The ABCs of FRNs: Get Floating Rate Note Yields in USFR | ETF Trends

Treasury yields are all the rage right now, but with the Fed’s rate hikes continuing this week, getting the right exposure to Treasuries is important. As eyes turn towards short-duration Treasuries, it may be worth revisiting the ABCs of FRNs, or floating rate notes a unique flavor of Treasury offering available via the WisdomTree Floating Rate Treasury Fund (USFR) and its indexed approach to providing floating rate note yields.

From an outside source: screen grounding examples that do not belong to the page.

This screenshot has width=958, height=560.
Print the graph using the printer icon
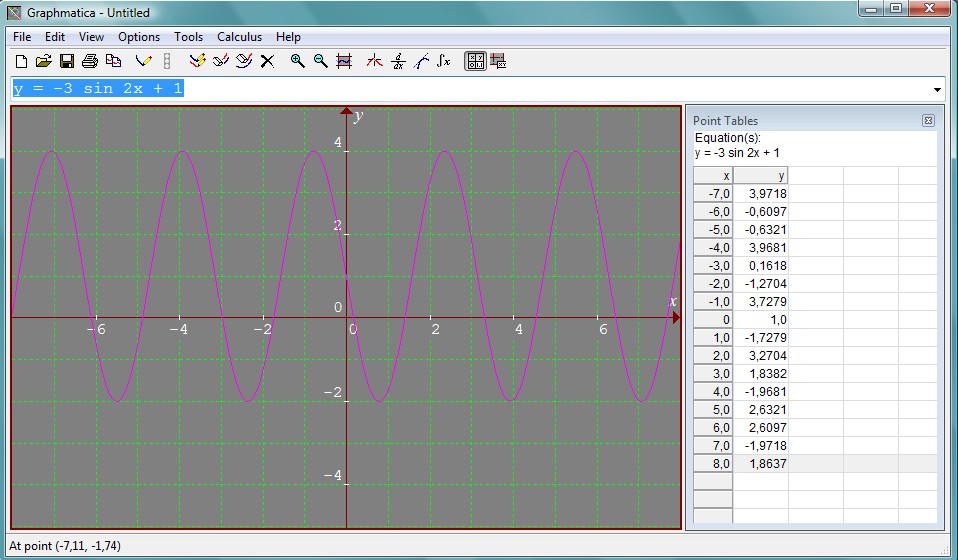click(90, 61)
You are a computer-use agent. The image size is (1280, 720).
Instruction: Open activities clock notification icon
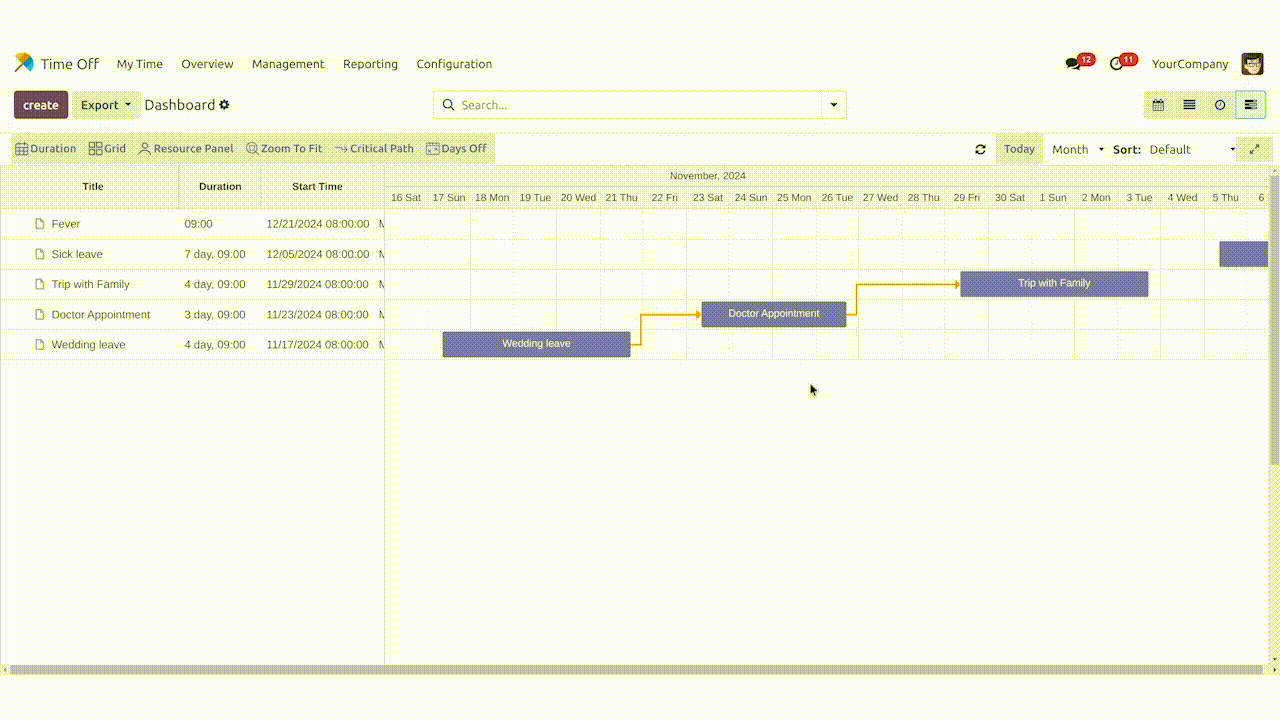(1117, 64)
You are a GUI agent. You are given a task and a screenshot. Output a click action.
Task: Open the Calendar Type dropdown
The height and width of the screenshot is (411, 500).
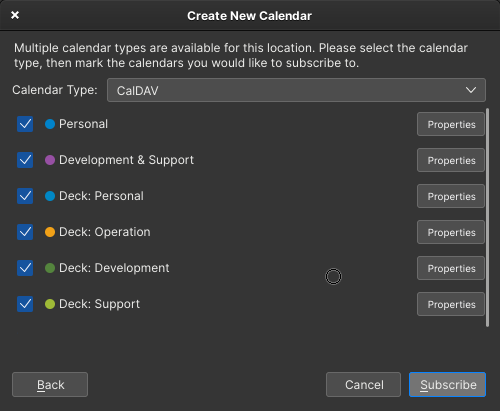click(296, 90)
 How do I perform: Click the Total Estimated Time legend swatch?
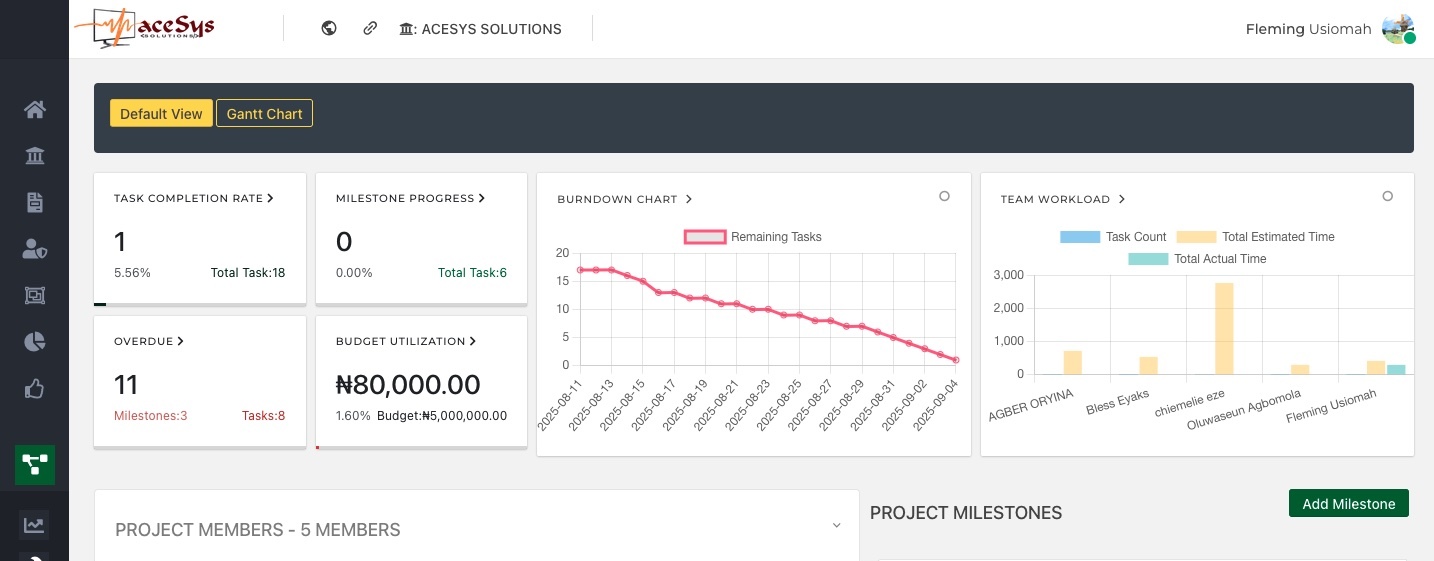click(1196, 237)
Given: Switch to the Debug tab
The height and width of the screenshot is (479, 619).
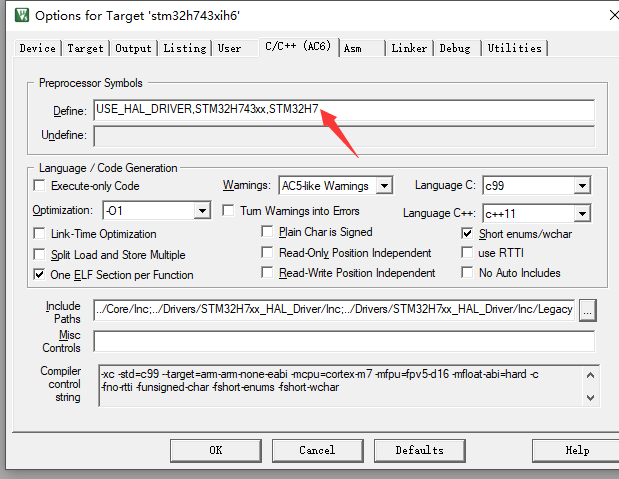Looking at the screenshot, I should coord(455,48).
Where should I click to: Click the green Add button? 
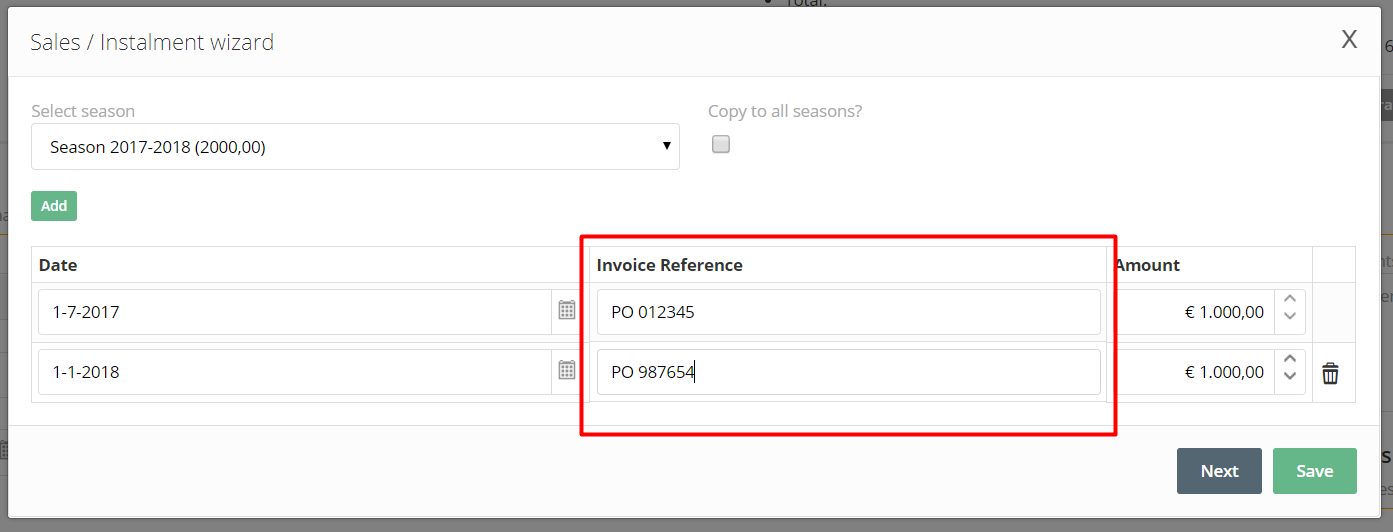[x=54, y=206]
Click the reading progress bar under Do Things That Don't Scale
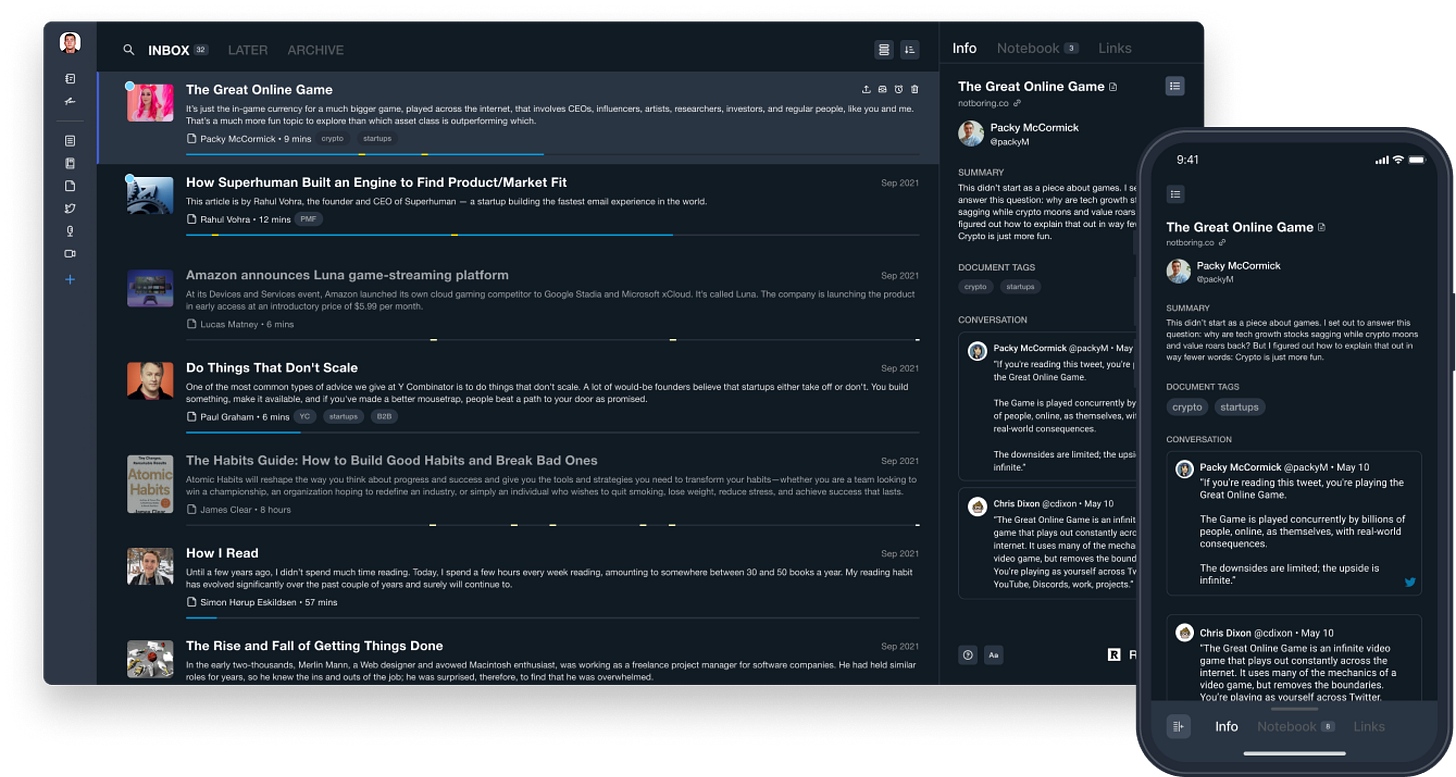 [552, 432]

Investors and advisors on the lookout for a way to play Treasury yields are increasingly looking at USFR, according to VettaFi’s advisor engagement data, with engagement for the ETF up 155% year over year (YoY). As inflation persists despite the Fed announcing yet another hike Wednesday, it remains a play popular with some advisors for the duration of the rising rate and inflation fight.

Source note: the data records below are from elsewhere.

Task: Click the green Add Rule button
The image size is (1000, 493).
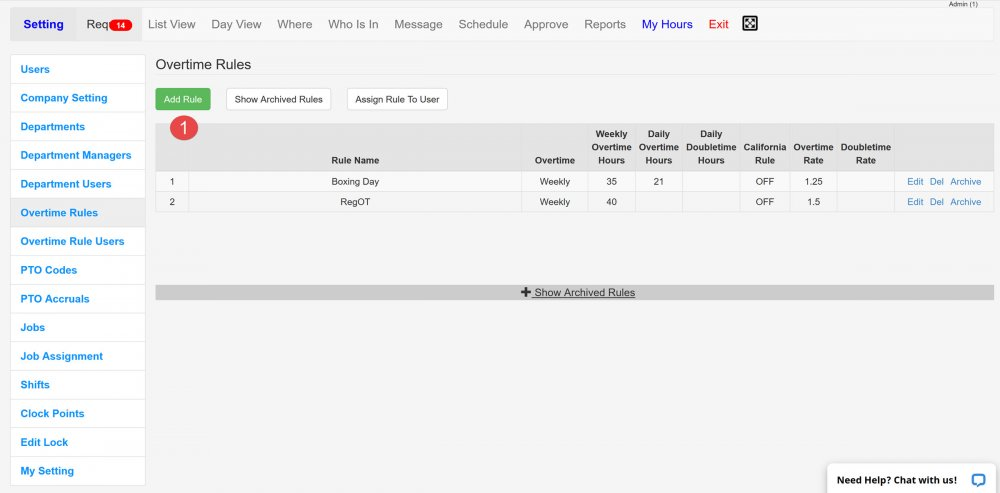Action: click(183, 99)
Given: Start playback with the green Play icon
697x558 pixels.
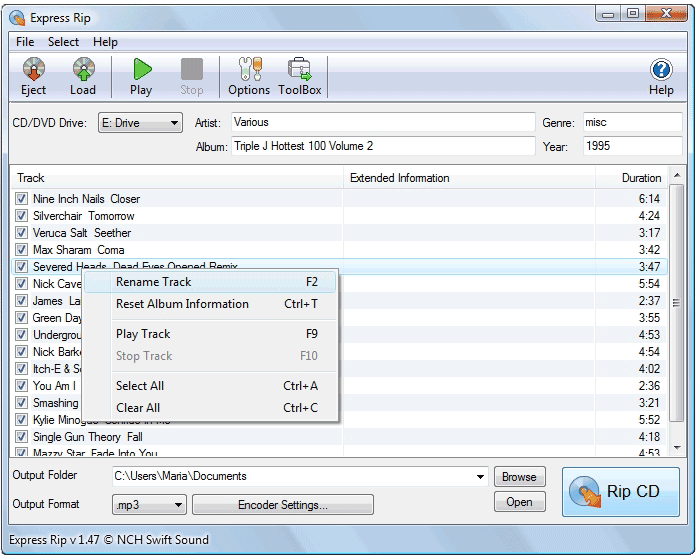Looking at the screenshot, I should click(142, 69).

For more on inflation and FRNs: Hot Inflation Numbers? Eye Floating-Rate Treasuries

How do FRNs work, though? FRNs were introduced back in 2013 as the first new Treasury product since the Treasury Inflation-Protected Security (TIPS) in 1997. FRNs float, allowing their interest payments to change over time – rising as interest rates rise, and falling as interest rates fall.

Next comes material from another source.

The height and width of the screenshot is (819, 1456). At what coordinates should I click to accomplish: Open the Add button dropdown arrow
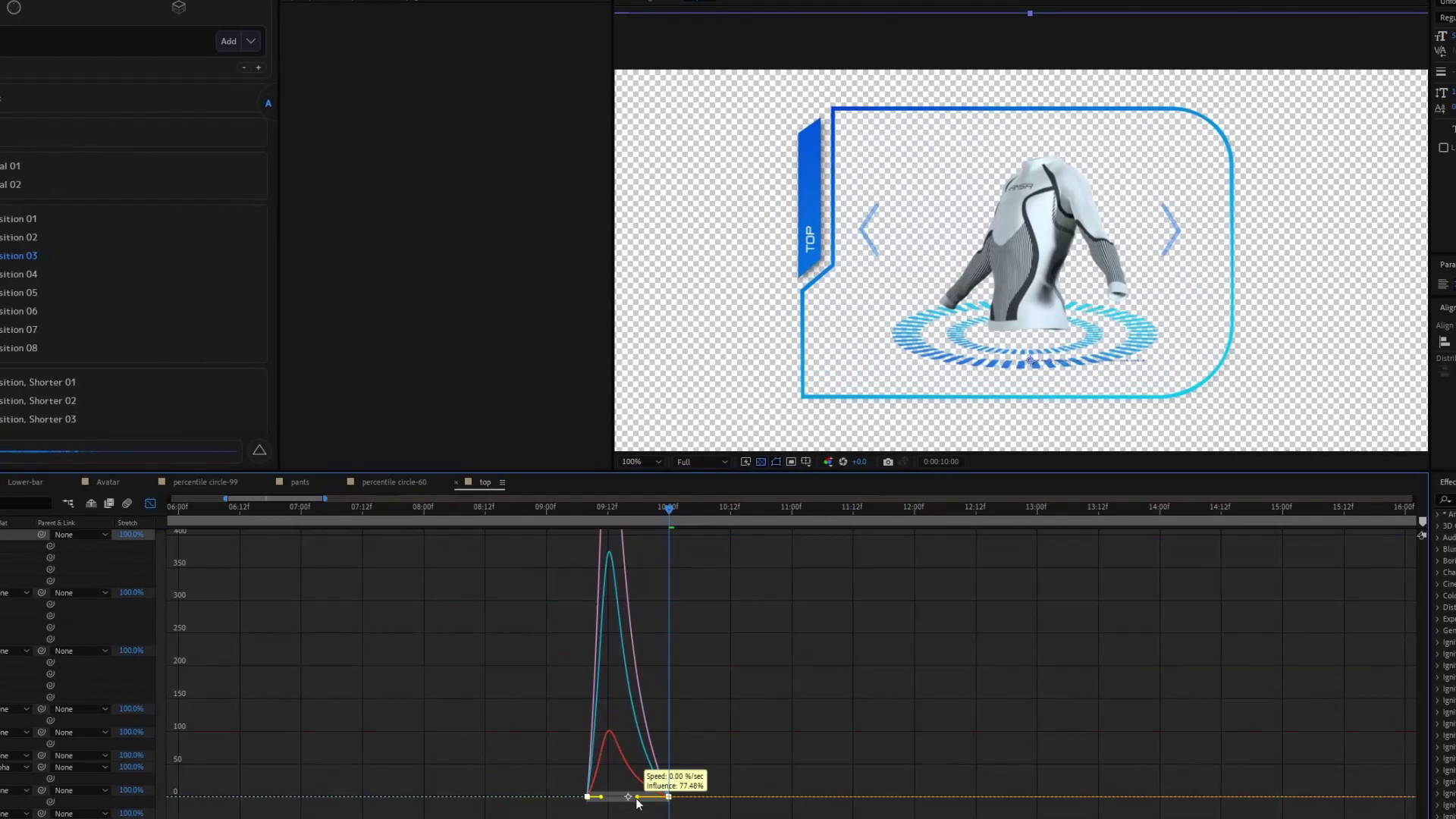251,41
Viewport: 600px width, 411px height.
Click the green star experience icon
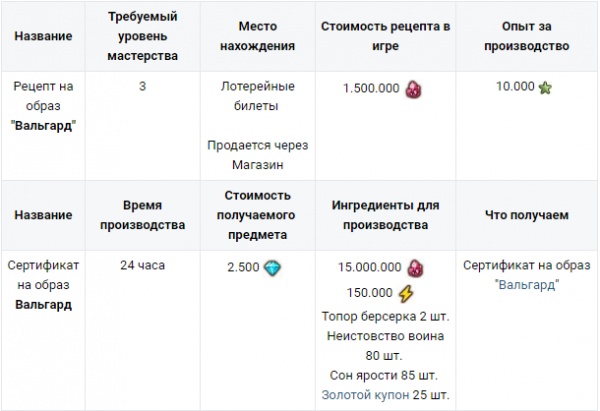545,88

Indexed to the most recent 13-week Treasury bill auction high rate, specific factors like the terms and conditions, as well as issue date and offering amount, are set before each auction, with initial auctions held for two-year FRNs in January, April, July, and October.

Functionally, an FRN is a bond, with many FRNs offering quarterly coupons that pay interest four times a year, though others pay monthly, semiannually, or annually. All that said, there is no guarantee the FRN rate will rise as fast as rates do overall in a rising rate environment like this, with so much dependent on the benchmark rate’s performance itself. That does mean that an investor holding an FRN still has some interest rate risk if the rate doesn’t keep up sufficiently.

In closing, FRNs tend to have less volatility and price valuations when rates rise as other fixed-rate bonds lose value, though due to the variable rates, coupon payments are sometimes unpredictable – advisors and investors would do well to check the maximum and minimum interest rates paid by each note, with some floating notes having caps and floors.

USFR presents a strong option when looking to get at floating rate note yields. Charging just 15 basis points, the strategy has returned 2% over the last six months according to YCharts, and may be a strategy to watch for FRN education and yields in the crucial weeks ahead for the inflation fight and ongoing uncertainty.